Written request » Write out the stretch from "Another issue was" through "etc. etc. etc." in the Indiana Jones review below, reproducing it word for word.

Page excerpt »
Raiders of the Lost Prostate
Harrison Ford creaks through another installment in the INDIANA JONES saga. Question is, did we really need another one?
When last we left our Intrepid Adventurer, he was riding into the freakin’ sunset, along with an elderly Sean Connery. Great end to a great trilogy, the Lucas/Spielberg magic was humming on all cylinders, and Harrison Ford went out a hero to millions of kids here and abroad. (Okay, maybe not in countries where he actually robbed graves, but that’s a minor quibble.)
Fast-forward twenty years…
Harrison Ford had a hell of a streak running there, right up to the point he became a parody of himself in that delightful stinker of a film, Six Days and Seven Nights. The fact that Anne Heche came out just before the film did as an inveterate carpet muncher did help the box office either. Then came a string of disappointments (K-19, What Lies Beneath, Hollywood Homicide, Water to Wine, and that vile bit of business known as Hollywood Homicide.) It was only the strength of the man’s name as a box office force to be reckoned with that kept him employed through the new millennium.
Needless to say, Ford needed a hit. Badly.
For that matter, so did Steven Spielberg. Used to mega-hits such as the Indiana Jones trilogy, ET the Extra-Terrestrial, Jaws, and dozens other, his box-office mojo kinda went south with AI, Evolution, Catch Me if You Can, The Terminal, and some others he was either producer or executive producer on.
Then, there’s George Lucas, who managed to single-handedly destroy his own Star Wars franchise with that abortive trilogy of prequels that were a cross between Götterdämmerung and High School Musical. Only a little less butch.
So we’ve got three guys whose careers were in a tailspin, looking to rejuvinate their Hollywood lustre. So they do what every good production team does… does back to what they know best.
The original Indiana Jones pictures were take-offs on the Saturday Mantinee movies of the 1930’s and 40’s, those cliffhanger serials that kept kids butts glued in the chairs week after week. Spielberg and Lucas took those juvenile potboilers and made themselves a pile of cash selling Raiders of the Lost Ark to kids (and grownups!) who had never seen that sort of movie before. With monster effects and a budget that was more than the budget of all the old Republic serials put together, the team had, what Spielberg calls, "lightning in a bottle." The stuck to the formula for the next two installments, and walked away very, very rich.
Which explains why they decided on this movie to go in another direction. ![]()
First off, let’s talk about the obvious problem: Harrison Ford is too old to be playing Indiana Jones. The man is 62 years old, fer God’s sake! Instead of looking like the "dashing adventurer," he looks like someone’s grandpa trying to find his way to the Ol’ Country Buffet. While Ford may very well be fit enough to do some of the stunts required in the film, he’s 62 years old! Most men his age are looking forward to early retirement and sitting on an inflatable doughnut.
Another issue was the Lucas/Spielberg team. After watching the "making of" portion of the DVD, it was a wonder the film even got made, what with Lucas wanting this and Lucas wanting that, scripts that weren’t what the filmakers wanted, etc. etc. etc.

Dataset rows »
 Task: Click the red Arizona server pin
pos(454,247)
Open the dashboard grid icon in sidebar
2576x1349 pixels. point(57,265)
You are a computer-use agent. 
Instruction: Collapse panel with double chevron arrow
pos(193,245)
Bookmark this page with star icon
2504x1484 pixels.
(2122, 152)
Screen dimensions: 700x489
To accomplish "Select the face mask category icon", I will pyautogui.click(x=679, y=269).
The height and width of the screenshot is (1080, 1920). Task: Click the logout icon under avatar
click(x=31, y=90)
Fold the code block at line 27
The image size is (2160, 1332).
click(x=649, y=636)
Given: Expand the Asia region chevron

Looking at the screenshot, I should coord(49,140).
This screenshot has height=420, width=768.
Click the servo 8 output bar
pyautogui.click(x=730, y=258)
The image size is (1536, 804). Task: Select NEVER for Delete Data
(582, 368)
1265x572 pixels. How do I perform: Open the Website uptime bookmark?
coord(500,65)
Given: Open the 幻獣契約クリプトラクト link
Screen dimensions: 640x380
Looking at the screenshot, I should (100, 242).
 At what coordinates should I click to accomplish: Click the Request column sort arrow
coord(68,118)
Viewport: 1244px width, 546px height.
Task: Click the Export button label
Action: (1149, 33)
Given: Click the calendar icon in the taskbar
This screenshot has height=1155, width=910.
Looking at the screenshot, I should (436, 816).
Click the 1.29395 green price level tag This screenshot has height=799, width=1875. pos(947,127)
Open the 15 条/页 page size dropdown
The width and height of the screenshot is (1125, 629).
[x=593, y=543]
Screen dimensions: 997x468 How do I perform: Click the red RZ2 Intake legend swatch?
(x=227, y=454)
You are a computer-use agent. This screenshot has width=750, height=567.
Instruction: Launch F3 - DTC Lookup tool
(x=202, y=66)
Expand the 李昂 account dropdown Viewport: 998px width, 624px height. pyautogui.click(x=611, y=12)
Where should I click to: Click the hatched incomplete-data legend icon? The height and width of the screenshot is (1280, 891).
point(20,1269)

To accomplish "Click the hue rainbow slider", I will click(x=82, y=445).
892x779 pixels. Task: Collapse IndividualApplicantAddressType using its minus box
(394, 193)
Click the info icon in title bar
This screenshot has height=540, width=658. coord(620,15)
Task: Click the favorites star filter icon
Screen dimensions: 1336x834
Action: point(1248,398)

Finished task »
Another issue was the Lucas/Spielberg team. After watching the "making of" portion of the DVD, it was a wonder the film even got made, what with Lucas wanting this and Lucas wanting that, scripts that weren’t what the filmakers wanted, etc. etc. etc.